Pharaoh's dream of seven fat years swallowed up by seven lean years. Cowfight! Facepalm.
The illuminator should really have given the Exodus a longer panel. He had to cram it all in so tight that Pharaoh's army is obliged to stoop down politely to drown in a narrow sea. The horse at the back is skeptical.
I like how Moses' arms LOOK heavy, the way they feel to him (and to Aaron & Hur who hold them up). Bonus points for leaving the armies of Israel & Amalek in the foreground rather than off in the distance. Hard work all around.
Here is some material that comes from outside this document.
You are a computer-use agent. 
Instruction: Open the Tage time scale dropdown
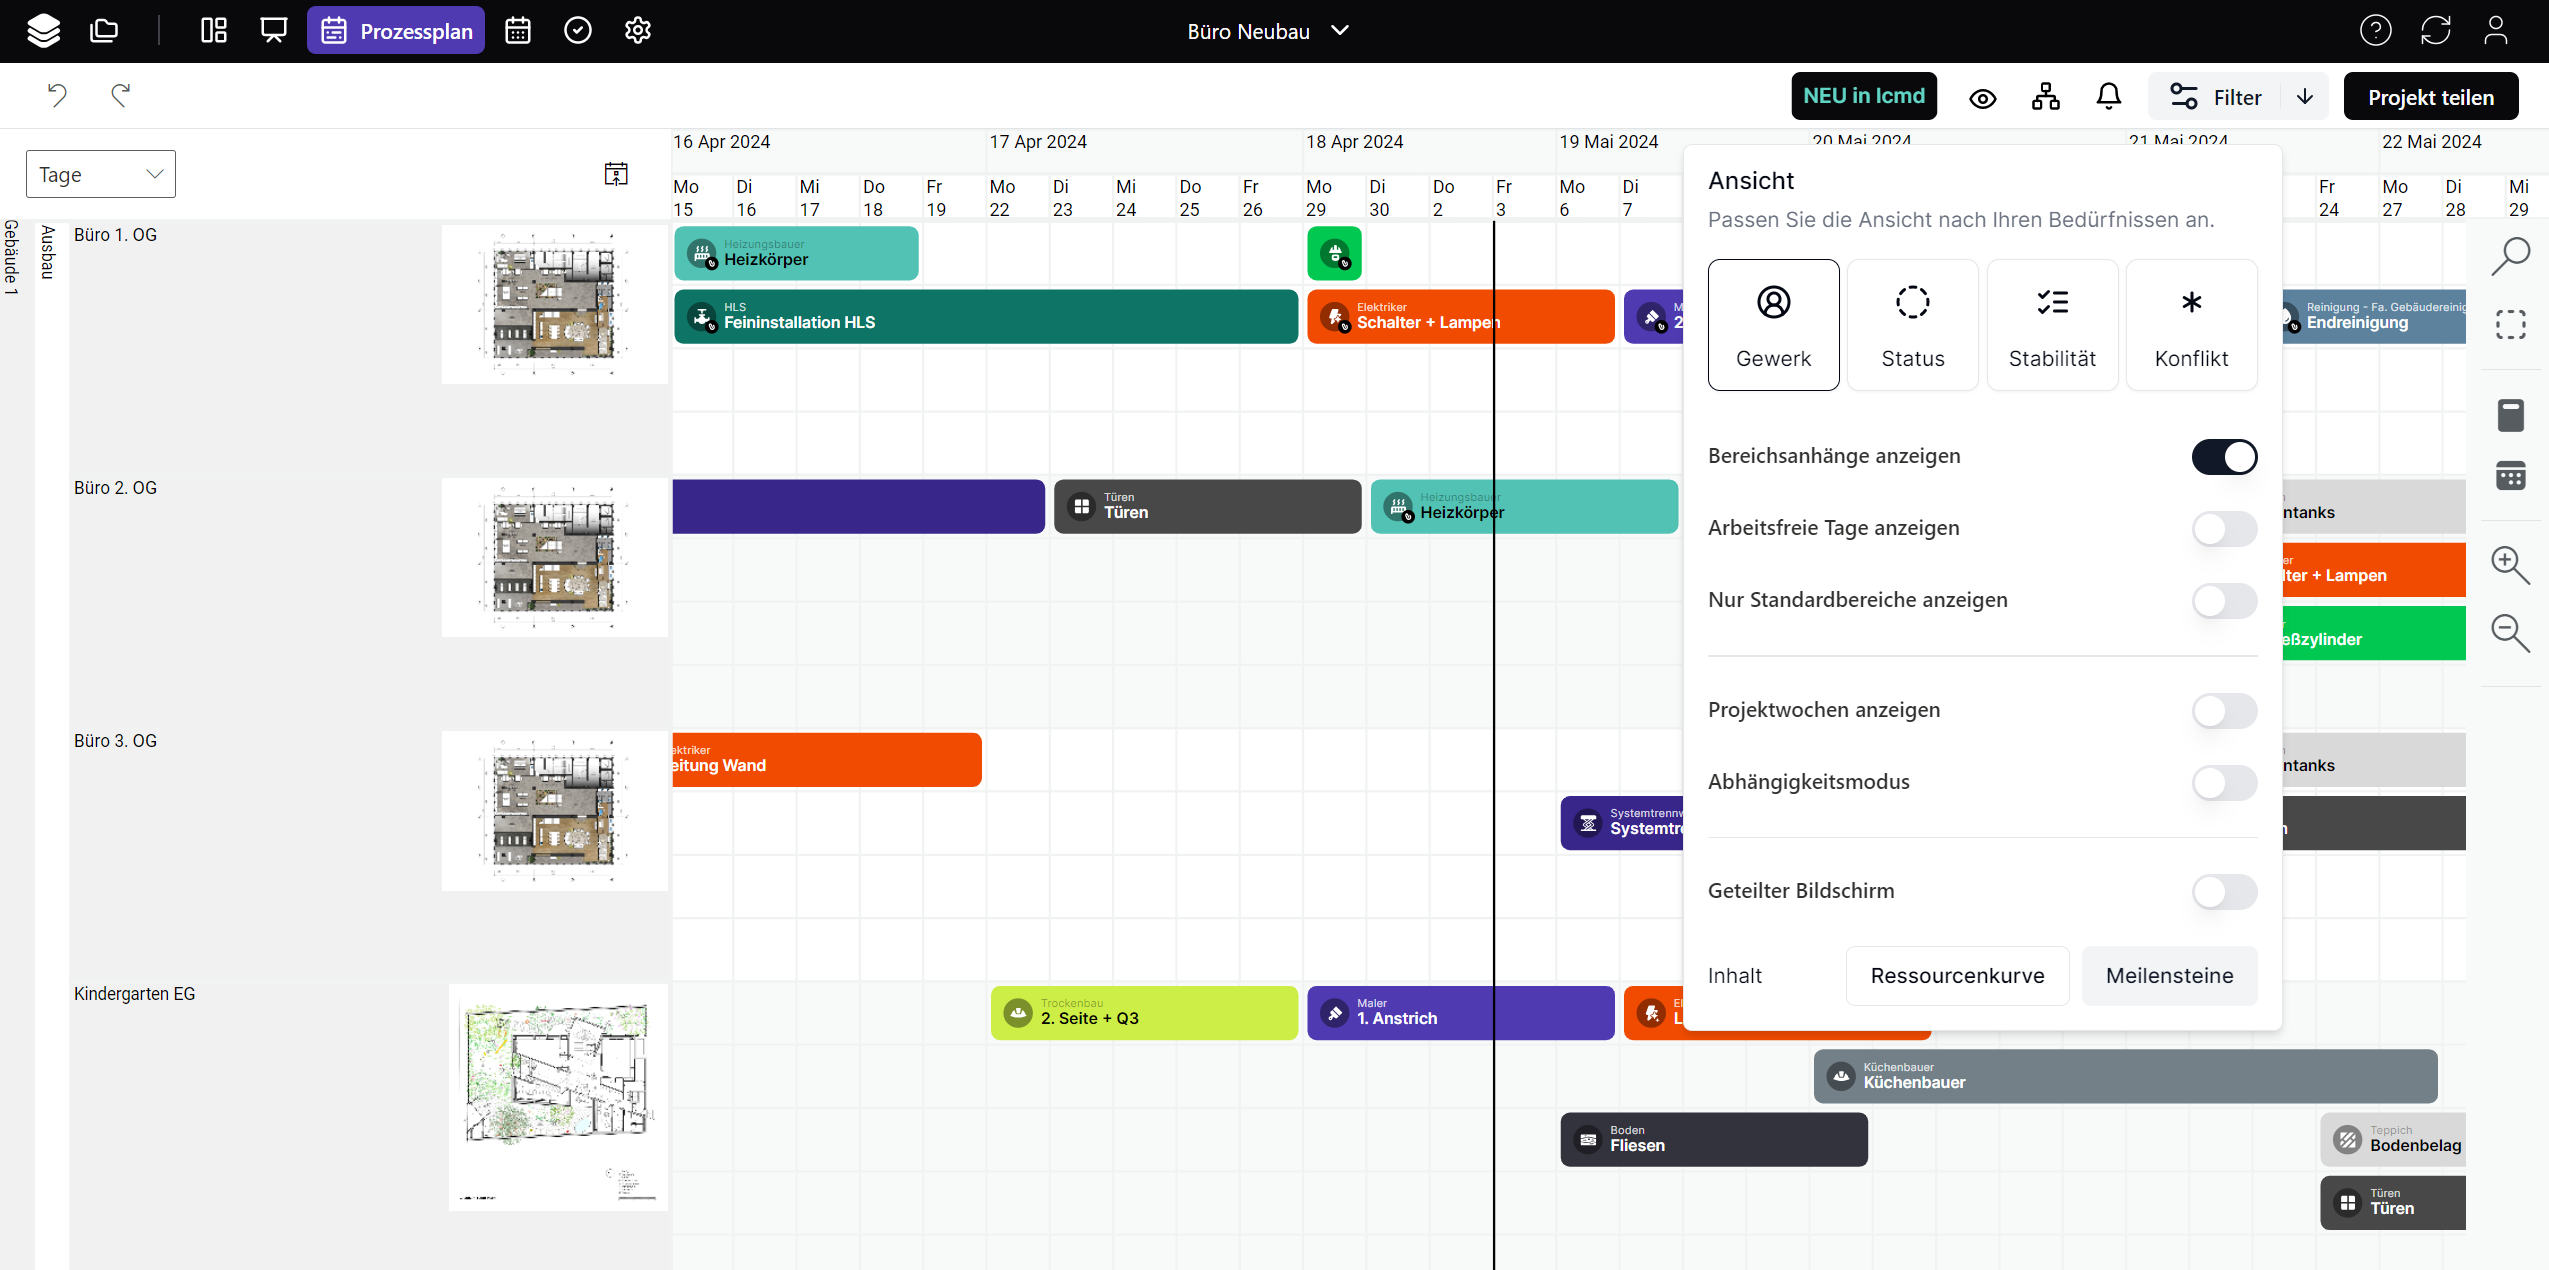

Nobody here is happy. It's more great storytelling: God sends Moses down w/the 10 Commandments (in what realllly looks like a creased gift bag), to find the people of Israel having a joyless jig around the saddest golden calf evah.
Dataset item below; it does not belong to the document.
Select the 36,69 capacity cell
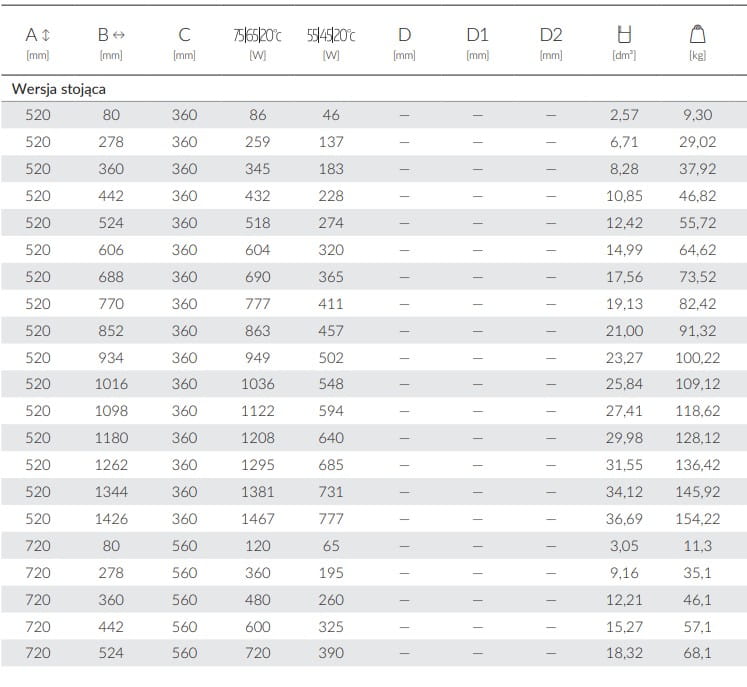747x687 pixels. 624,519
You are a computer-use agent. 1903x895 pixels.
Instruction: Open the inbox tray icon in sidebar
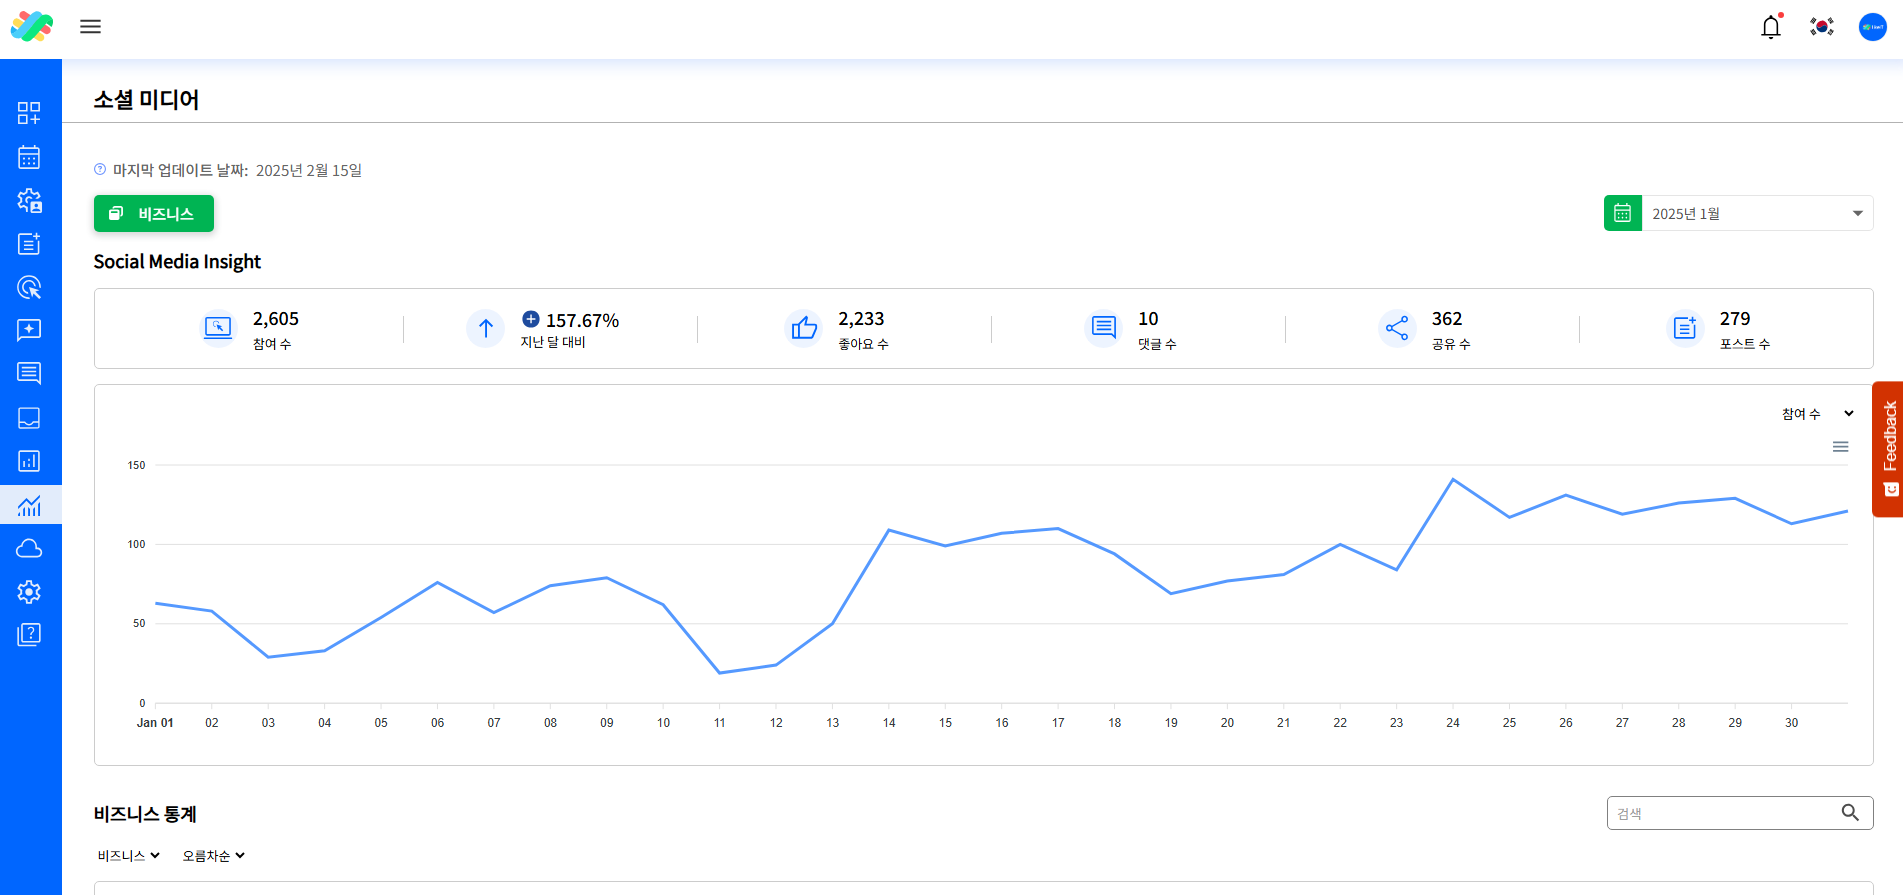point(29,418)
Balaam raises a whip. The angel raises a sword. But the donkey easily upstages them both. How do I love her? Let me count the ways: The giant, shaggy ears. The bangs. The side-eye. The sassy mouth. The all-the-single-ladies front leg. The sinuous negative space around her neck.
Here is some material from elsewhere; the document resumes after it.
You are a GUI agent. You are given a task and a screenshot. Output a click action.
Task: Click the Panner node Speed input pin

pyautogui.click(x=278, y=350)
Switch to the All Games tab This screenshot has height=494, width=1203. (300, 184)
Oh, you're a fancy lion, w/all your fluffy legs & frilly mane & flaring tail? Well, Leo, I'm Samson, rocking a fitted salmon shirt, silver concho link hip belt, gold lamé leggings, & pointy ballet flats. Nimbly I leap upon you & tear you up. Who's the "mane" man? Say it!
Compressed storytelling bonus points here: Samson is eyeless in Gaza, Samson is forced to grind wheat, Samson grows his hair back. To quote Blind Willie Johnson who was quoting Samson, "If I had my way, I'd tear the building down."
Probably a little too much to put in one panel.
Temptation of Job. Nicely done figures, but the artist started obsessing on the room interior and his new paintbox.
This manuscript has a number of idol pictures. They're always up on a pedestal, they're always lording it over their worshipers with some gesture of authority, and they always look stoooopid.
So here's the part of the Bible where Alexander the Great is walking around naked, some guy gets chopped up & fed to wild animals, Alex buys stuff at an island store, has a date, goes in a submarine, & flies a griffin-chopper w/a corn dog. It's, um, Second Miscellaneums.
My conception? Immaculate.
This manuscript is totally into apocryphal gospels and those early Christian urban legend collections sometimes called infancy gospels. Jesus goes to school, takes over the homeschool co-op, brings clay birds to life, and something something broken jar.
Illustration of the story of the woman caught in adultery. Illustrator has no problem giving Jesus a Bible and showing us what he's writing in the dust. I can't make out the words, but I'm guessing "let him who is without sin..."
Jesus said "I am," and they fell back. Nicely done.
If you're still with me, you know this artist was going to go all in on the harrowing of hell. Good attention to five demons who are upsot about their front door & hostages. Demons: No Two Alike, But All So Tediously the Same.
In conclusion, a real marvel of compressed theological illustration: The ascension (check out the feet & footprints), Pentecost, and global missions (I think): the apostles going each to their own corner of the world.